I’m an independent, strong willed, intelligent, and capable woman. I know there’s a possibility that that statement might come out sounding boastful but that is not my intention. My intention is to acknowledge that it is the way I was made by God. Yes, sometimes those qualities can work against me when I give them full reign but even meekness and quietness can be taken to extremes too.
I’ve learned through the years to be strong, to face challenges and to overcome. And even though I rely on God, I can look back and see that sometimes I’m so busy pulling up my own bootstraps that I only seek God’s help when I’ve failed on my own.
But what He’s been teaching me this summer is that I NEED Him. Not after I’ve failed on my own, not only during a crisis, but I need him to succeed at anything. I’m pretty powerless without his guidance and direction.
Yeah, I know how to make good decisions.
Sure, I can take care of my self for the most part.

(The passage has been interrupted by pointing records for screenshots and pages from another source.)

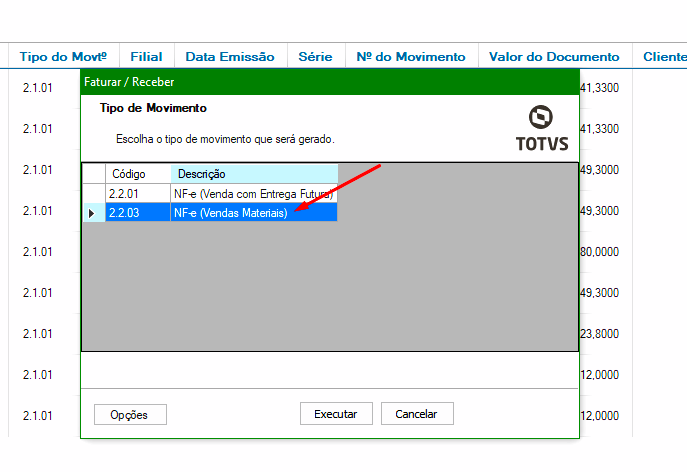Screen dimensions: 687x472
Task: Sort by the Código column header
Action: coord(138,174)
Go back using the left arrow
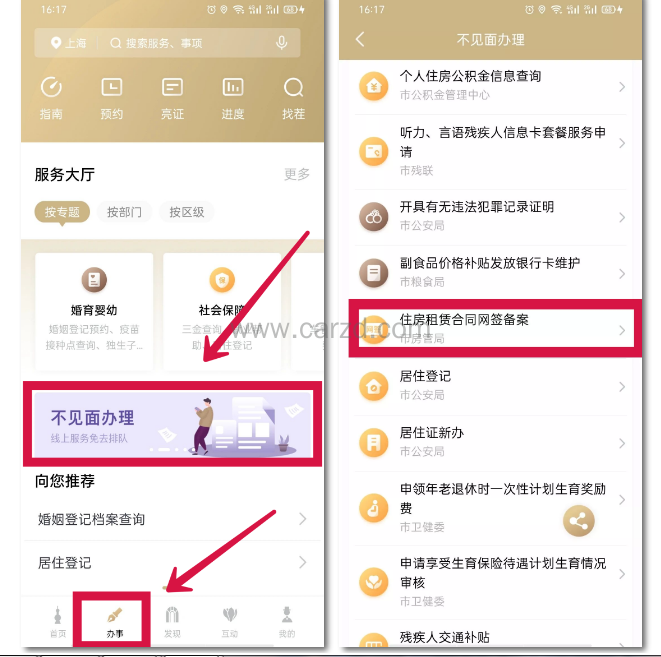The height and width of the screenshot is (657, 661). point(360,40)
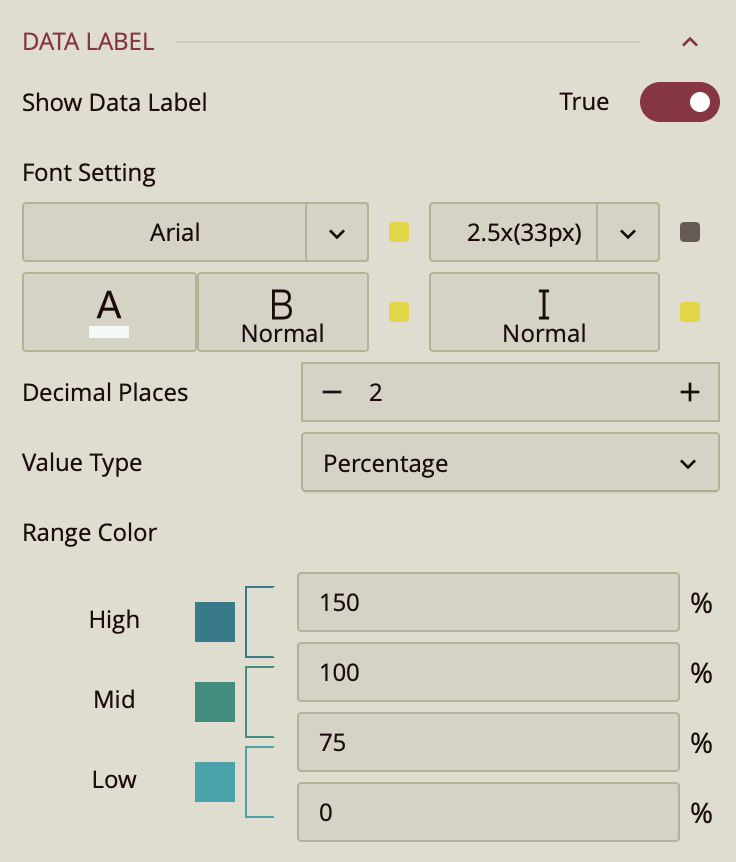Viewport: 736px width, 862px height.
Task: Click the italic I Normal button
Action: click(x=544, y=312)
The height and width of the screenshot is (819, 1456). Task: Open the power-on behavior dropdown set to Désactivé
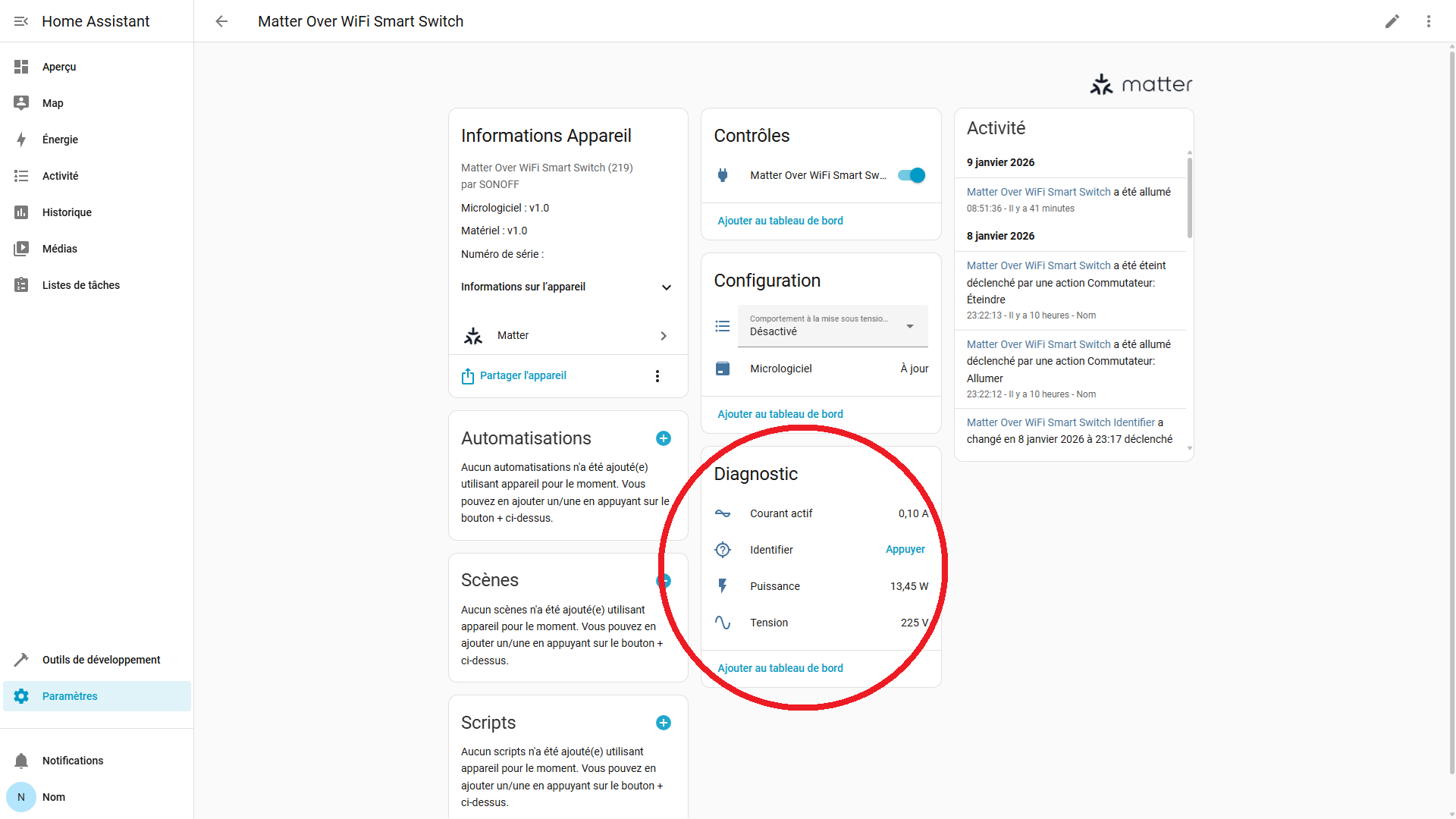point(832,326)
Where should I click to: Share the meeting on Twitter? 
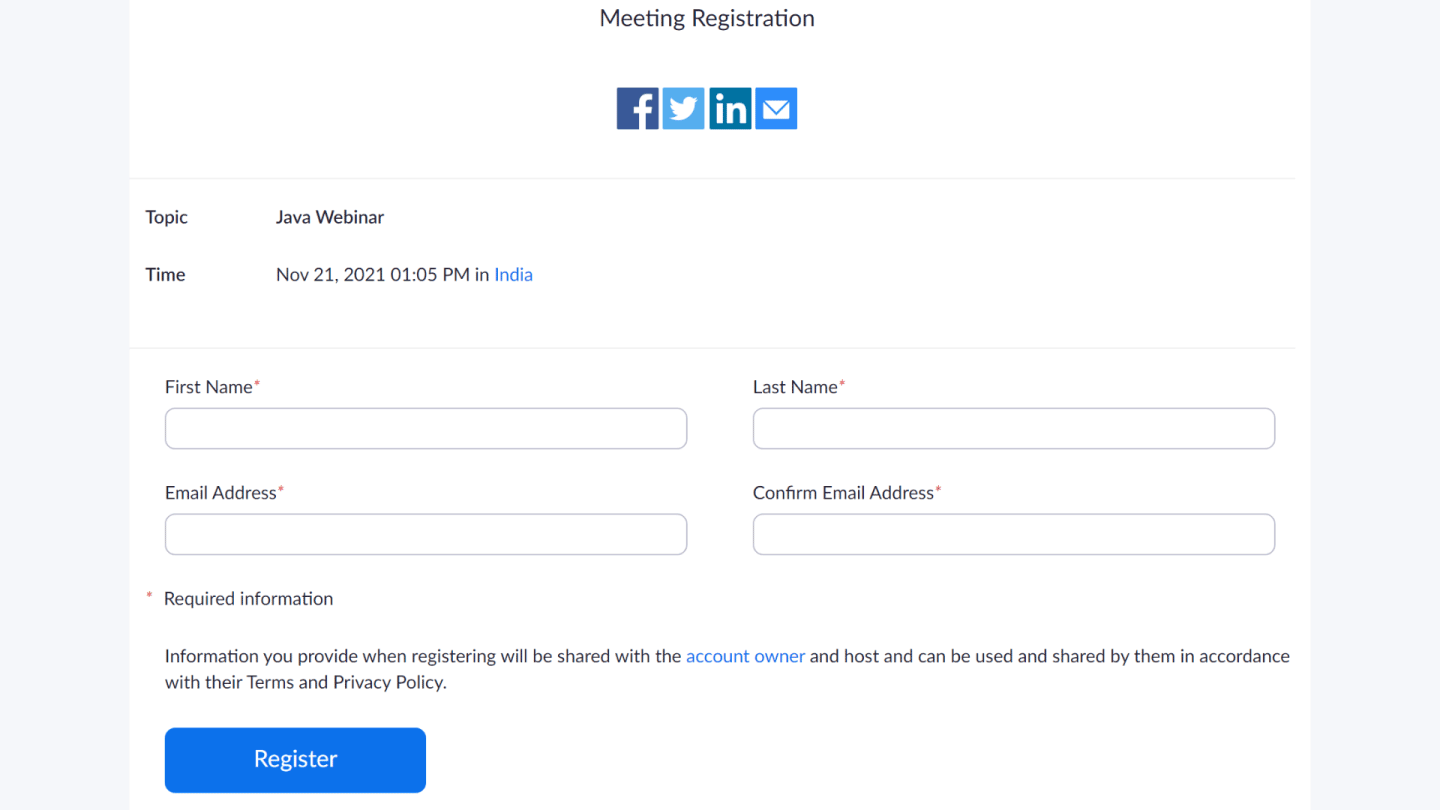tap(683, 108)
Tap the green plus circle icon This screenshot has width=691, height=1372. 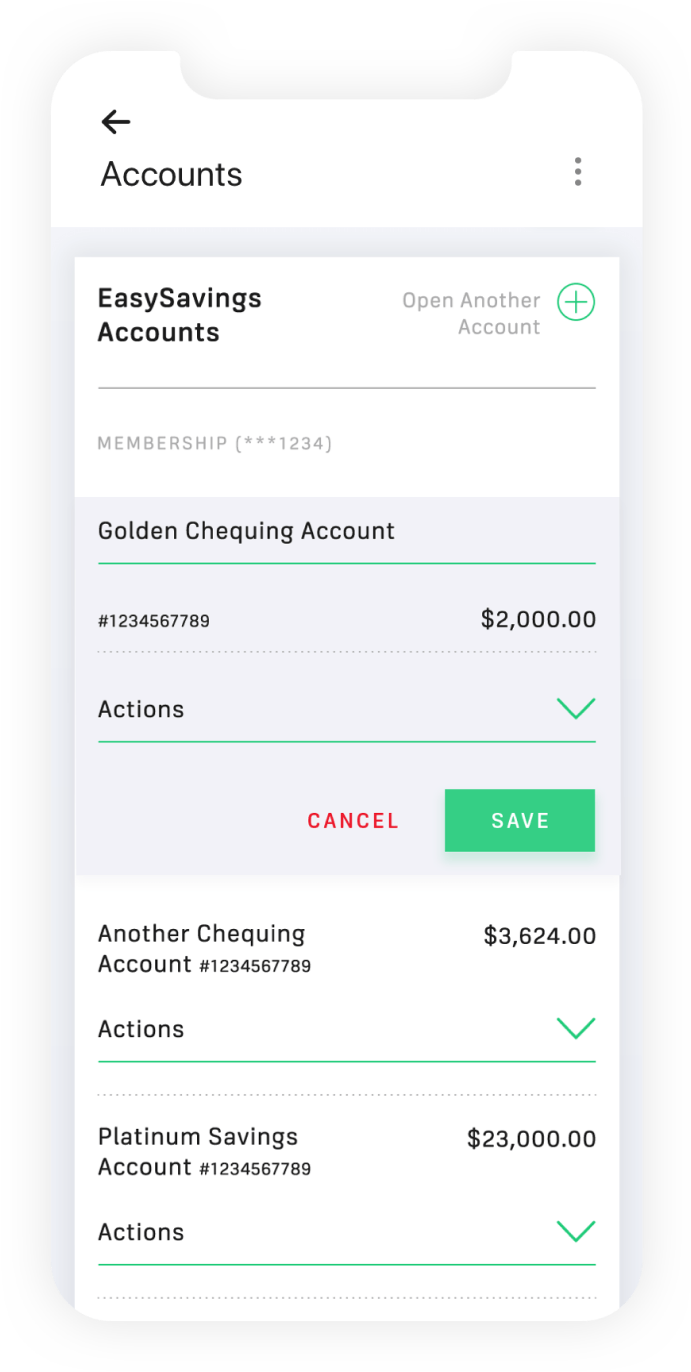coord(576,302)
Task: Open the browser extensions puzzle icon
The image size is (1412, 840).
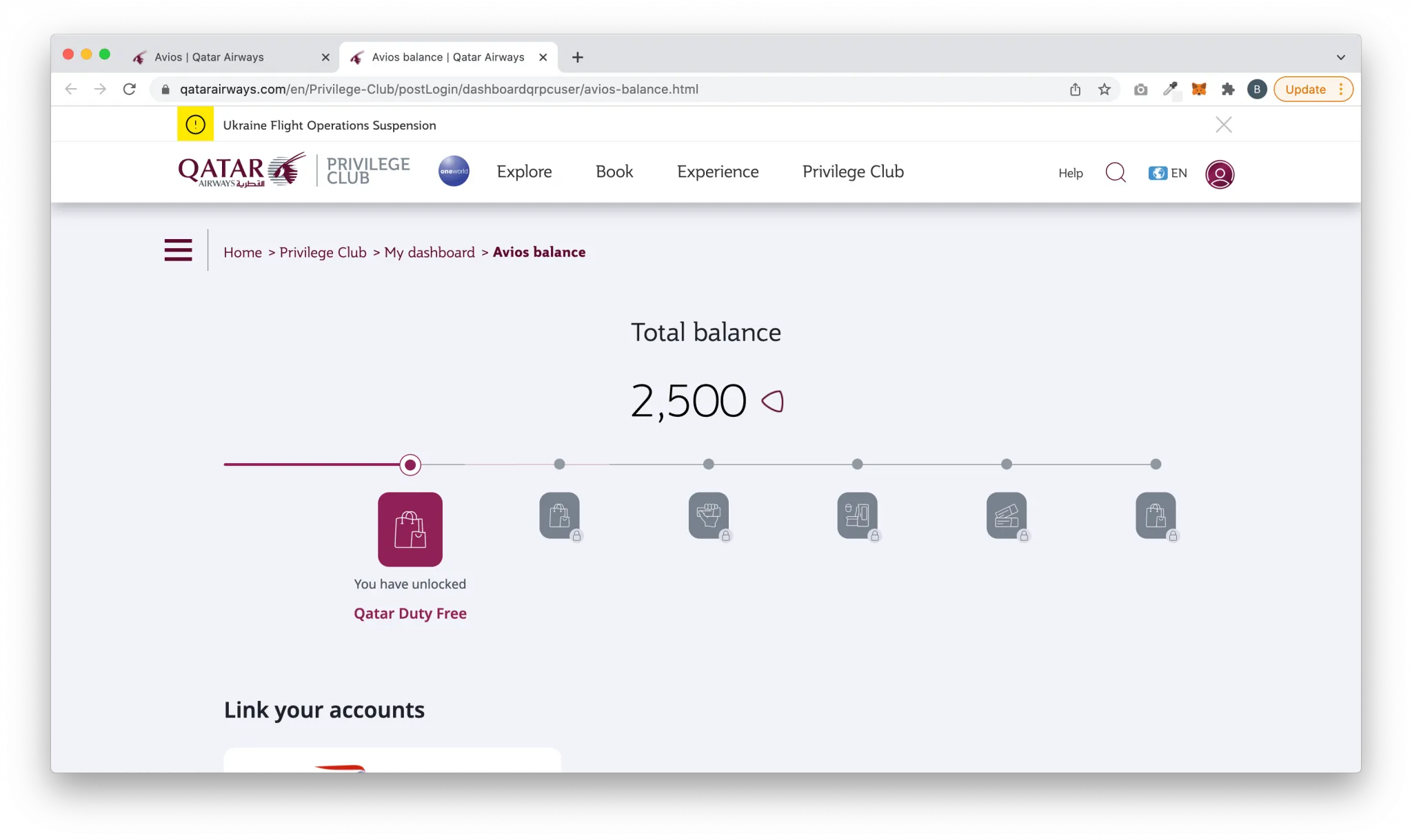Action: (1228, 89)
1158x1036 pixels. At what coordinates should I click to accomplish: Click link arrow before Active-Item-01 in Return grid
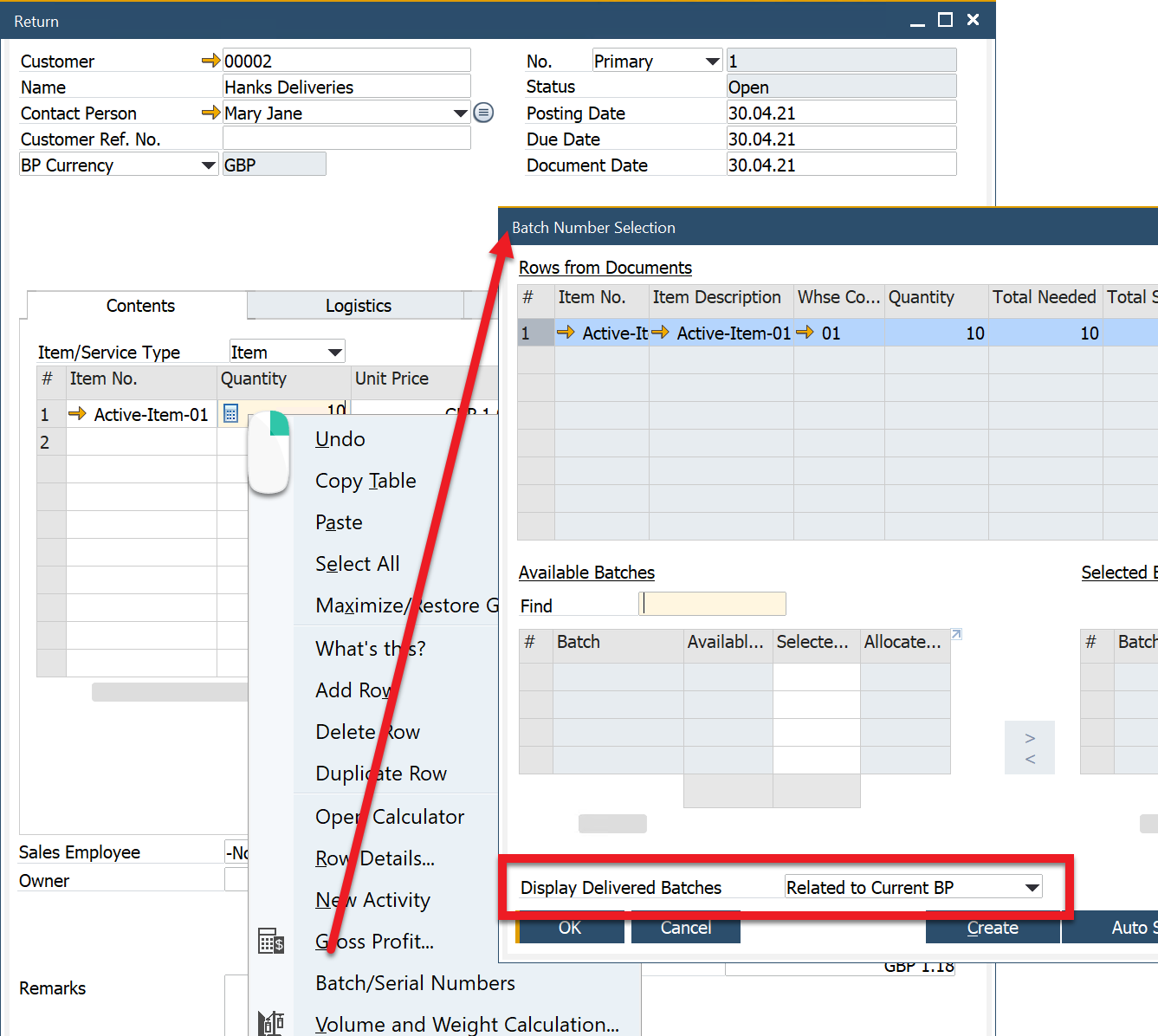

Yeah I’m a capable, strong woman.
But there really isn’t anything I can overcome, build strong, or change about my self in a lasting way without acknowledging my true helplessness without God.
I’ve found myself praying these words a lot this summer,
“I need your help Lord, I can’t do this without you!”
And it’s not just religious Christian lingo. I feel its truth in my core
Whether it’s being the wife that uniquely fits Chris, whether it’s homeschooling my kids when I’m lacking the passion to do it, whether it’s that irresistible tug to pig out when I’m trying to diet, or whether it’s having a role in the church that I feel completely inadequate in.
I’ve been learning that when I turn it all over to the Lord from the very beginning, it’s so much richer and rewarding and lighter to carry.